In this challenge, you will have to develop an algorithm to control a multi-link arm robot interacting with a table, a shelf and a few objects. The robot is supposed to interact with the environment and learn in autonomous manner, i.e. no reward is provided from the environment to direct its learning. The robot has access to the state of its joint angle and to the output of a fixed camera seeing the table from above. By interacting with the environment, the robot should learn how to achieve different states of the environment: e.g. how to push objects around, how to bring them on top of the shelf and how to place them one on top of the other.

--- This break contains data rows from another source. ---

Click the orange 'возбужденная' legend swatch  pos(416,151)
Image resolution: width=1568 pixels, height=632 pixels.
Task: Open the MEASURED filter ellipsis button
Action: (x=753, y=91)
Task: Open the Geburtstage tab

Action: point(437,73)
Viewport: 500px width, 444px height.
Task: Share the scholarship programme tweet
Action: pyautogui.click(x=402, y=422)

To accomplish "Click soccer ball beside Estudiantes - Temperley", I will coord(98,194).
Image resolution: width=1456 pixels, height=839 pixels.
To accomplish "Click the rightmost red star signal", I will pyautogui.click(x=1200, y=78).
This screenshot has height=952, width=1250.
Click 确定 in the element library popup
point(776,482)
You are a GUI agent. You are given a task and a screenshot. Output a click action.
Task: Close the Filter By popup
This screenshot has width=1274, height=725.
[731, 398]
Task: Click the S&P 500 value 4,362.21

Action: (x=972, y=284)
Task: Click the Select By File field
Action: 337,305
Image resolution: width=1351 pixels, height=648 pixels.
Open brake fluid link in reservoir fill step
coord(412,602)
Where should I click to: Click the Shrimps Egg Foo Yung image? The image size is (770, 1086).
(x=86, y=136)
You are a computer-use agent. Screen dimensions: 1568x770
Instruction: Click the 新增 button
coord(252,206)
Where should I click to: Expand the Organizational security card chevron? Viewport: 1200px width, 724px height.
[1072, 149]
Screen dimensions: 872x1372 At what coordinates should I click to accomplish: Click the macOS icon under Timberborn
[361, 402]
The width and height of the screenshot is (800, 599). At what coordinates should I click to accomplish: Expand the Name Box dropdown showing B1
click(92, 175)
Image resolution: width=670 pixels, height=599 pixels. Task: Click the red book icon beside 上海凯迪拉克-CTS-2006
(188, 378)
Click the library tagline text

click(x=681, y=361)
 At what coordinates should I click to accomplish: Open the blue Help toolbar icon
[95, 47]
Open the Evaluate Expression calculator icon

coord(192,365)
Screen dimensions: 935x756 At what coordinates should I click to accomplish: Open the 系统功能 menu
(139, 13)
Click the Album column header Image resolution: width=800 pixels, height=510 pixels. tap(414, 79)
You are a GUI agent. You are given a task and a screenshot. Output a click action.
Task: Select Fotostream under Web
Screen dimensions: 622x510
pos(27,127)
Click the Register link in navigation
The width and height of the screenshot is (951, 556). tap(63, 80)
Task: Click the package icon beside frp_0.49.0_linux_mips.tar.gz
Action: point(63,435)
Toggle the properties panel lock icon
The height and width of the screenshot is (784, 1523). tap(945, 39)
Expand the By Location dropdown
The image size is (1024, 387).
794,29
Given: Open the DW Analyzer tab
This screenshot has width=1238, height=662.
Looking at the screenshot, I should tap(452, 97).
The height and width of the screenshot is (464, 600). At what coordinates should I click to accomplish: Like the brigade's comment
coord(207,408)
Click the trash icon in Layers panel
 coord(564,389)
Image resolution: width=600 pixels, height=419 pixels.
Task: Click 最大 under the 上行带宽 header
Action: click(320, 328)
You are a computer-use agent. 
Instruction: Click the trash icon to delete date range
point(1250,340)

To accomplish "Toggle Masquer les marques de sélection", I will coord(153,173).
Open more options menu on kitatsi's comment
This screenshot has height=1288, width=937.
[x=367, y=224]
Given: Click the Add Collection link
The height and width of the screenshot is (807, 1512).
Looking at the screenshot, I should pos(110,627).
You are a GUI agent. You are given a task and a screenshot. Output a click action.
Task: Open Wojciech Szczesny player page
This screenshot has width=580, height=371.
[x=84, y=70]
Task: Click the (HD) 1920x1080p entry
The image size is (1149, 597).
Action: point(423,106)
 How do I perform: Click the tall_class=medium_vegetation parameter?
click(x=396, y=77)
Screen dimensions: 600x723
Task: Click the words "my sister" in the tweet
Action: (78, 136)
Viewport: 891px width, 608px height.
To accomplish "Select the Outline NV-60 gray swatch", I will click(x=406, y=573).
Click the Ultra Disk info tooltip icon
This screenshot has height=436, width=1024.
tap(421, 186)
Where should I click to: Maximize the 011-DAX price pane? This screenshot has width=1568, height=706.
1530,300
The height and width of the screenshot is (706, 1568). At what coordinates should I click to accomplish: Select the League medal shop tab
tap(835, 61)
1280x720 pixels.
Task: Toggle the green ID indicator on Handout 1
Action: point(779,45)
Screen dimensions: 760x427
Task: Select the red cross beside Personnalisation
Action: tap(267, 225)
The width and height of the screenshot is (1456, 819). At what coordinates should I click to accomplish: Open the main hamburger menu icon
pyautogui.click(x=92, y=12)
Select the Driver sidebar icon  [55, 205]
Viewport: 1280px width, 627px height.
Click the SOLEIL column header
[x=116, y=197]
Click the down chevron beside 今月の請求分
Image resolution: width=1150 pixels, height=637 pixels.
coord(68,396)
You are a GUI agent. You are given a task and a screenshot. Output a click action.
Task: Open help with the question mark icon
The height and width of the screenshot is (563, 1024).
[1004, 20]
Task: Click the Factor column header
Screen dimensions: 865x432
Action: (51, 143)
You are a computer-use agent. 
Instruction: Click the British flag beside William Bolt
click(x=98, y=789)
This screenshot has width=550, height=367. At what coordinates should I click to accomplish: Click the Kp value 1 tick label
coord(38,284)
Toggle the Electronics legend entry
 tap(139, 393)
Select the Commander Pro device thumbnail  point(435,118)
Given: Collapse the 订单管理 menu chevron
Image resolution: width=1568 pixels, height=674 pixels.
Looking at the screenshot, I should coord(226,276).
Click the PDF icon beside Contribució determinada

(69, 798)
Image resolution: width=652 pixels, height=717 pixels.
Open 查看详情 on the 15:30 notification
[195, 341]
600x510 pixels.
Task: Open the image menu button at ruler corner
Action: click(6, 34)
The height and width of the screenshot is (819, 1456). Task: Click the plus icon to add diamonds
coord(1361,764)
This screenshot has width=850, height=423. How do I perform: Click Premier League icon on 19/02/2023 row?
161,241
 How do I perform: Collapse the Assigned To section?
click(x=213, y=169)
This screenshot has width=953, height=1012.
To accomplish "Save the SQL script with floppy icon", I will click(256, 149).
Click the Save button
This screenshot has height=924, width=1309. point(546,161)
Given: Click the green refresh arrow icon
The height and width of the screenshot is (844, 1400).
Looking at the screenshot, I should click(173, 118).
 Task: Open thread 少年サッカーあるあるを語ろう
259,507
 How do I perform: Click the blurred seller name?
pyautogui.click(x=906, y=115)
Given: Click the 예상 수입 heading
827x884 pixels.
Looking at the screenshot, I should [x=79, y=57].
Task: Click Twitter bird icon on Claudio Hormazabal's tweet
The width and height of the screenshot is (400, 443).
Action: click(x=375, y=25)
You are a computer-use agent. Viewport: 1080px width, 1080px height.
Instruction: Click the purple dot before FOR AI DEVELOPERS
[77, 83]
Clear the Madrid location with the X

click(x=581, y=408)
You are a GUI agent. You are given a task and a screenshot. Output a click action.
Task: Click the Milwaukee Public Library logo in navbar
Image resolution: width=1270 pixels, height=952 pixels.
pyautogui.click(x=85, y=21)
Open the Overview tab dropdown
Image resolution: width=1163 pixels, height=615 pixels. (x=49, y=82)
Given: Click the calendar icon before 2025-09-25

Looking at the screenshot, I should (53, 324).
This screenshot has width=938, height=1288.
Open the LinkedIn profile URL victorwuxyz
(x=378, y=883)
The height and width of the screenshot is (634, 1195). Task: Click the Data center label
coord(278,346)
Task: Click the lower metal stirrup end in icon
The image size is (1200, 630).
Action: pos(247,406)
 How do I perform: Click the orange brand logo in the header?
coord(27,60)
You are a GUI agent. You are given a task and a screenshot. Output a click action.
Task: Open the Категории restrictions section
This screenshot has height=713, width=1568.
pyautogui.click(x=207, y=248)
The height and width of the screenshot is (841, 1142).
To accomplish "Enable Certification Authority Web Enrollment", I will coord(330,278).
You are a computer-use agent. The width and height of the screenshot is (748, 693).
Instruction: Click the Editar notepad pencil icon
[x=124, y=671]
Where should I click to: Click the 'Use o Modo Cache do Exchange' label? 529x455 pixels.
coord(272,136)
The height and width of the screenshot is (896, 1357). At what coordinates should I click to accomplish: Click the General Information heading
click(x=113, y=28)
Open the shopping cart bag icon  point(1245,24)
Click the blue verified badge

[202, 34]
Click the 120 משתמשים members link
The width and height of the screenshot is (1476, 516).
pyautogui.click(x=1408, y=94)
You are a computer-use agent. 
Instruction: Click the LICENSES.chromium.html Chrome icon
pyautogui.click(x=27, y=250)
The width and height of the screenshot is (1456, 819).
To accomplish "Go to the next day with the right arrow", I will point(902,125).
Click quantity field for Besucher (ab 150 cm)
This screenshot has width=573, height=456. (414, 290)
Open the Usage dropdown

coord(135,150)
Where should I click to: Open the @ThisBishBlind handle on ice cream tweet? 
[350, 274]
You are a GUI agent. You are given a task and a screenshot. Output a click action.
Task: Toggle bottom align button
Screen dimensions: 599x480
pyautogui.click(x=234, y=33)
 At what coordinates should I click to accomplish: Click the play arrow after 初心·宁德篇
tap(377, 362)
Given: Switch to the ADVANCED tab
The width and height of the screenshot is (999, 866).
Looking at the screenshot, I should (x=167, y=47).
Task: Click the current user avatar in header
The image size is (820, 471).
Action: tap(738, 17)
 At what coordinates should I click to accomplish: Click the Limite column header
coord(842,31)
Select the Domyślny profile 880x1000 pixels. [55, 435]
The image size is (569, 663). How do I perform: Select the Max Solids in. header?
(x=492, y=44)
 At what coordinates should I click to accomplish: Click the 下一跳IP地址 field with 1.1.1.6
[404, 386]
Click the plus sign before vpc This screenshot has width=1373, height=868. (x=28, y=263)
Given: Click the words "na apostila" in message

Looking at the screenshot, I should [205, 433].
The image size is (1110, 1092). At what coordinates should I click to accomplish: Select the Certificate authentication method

The evaluation of the algorithm is split in two phases: the intrinsic phase and the extrinsic phase. - In the first phase, the algorithm will be able to interact with the environment, without being provided any reward. In this intrinsic phase, the algorithm is supposed to learn the dynamics of the environment and how to interact with it. - In the second phase, a goal will be given to the algorithm that it needs to achieve within a strict time limit. The goal will be provided to the robot as an image of the state of the environment it has to reach. This goal might require, for example, to push an object in a certain position or move one object on top of another.
How to do it
While the robot is given no reward for the environment, it is perfectly reasonable (and expected) that the algorithm controlling the robot will use some kind of “intrinsic” motivation derived from its interaction with the environment. Below, we provide some of the approach to this problem found in the current literature. On the other hand, it would be “easy” for a human knowing the environment (and the final tasks) as described in this page to develop a reward function tailored to this challenge so that the robot specifically learns to grasp objects and move them around. This last approach is discouraged and it is not eligble to win the competition (see the rules below). The spirit of the challenge is that the robot initially does not know anything about the environment and what it will be asked to do. So the approach should be as general as possible. Indeed some of the objects on which the robot will be tested will be kept secret until the final evaluation round (see below).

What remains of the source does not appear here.